» Exercise objective
Check every line below for the string "computer". Copy the ones that have it.

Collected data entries

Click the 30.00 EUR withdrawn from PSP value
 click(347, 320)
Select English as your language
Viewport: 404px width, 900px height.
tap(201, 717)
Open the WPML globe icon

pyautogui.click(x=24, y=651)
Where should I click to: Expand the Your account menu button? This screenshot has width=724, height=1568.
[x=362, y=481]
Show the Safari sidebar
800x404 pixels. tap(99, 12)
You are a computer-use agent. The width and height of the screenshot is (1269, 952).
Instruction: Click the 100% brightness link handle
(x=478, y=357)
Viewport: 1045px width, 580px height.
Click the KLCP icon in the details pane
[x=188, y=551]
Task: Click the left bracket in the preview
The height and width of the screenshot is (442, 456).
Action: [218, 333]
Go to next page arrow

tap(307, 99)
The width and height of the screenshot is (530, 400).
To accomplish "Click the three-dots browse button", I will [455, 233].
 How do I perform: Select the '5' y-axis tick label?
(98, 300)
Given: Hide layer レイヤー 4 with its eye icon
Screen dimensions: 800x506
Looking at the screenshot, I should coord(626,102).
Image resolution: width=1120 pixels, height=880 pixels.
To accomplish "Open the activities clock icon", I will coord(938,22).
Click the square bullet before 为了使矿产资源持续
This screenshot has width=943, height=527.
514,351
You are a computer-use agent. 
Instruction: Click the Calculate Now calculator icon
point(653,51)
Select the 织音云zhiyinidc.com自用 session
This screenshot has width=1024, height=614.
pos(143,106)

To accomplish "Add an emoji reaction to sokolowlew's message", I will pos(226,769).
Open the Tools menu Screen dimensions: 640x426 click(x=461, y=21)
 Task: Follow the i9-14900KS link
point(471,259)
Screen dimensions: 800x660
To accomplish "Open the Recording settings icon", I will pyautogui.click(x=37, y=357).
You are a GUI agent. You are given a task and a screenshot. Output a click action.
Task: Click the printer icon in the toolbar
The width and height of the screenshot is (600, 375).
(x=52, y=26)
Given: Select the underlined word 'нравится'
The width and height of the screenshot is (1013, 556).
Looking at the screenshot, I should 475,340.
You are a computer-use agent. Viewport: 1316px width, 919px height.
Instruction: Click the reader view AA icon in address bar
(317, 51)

» Task result
You are a computer-use agent. The width and height of the screenshot is (1269, 952).
You are a computer-use agent. 
You are a computer-use agent. Viewport: 1316px width, 919px height.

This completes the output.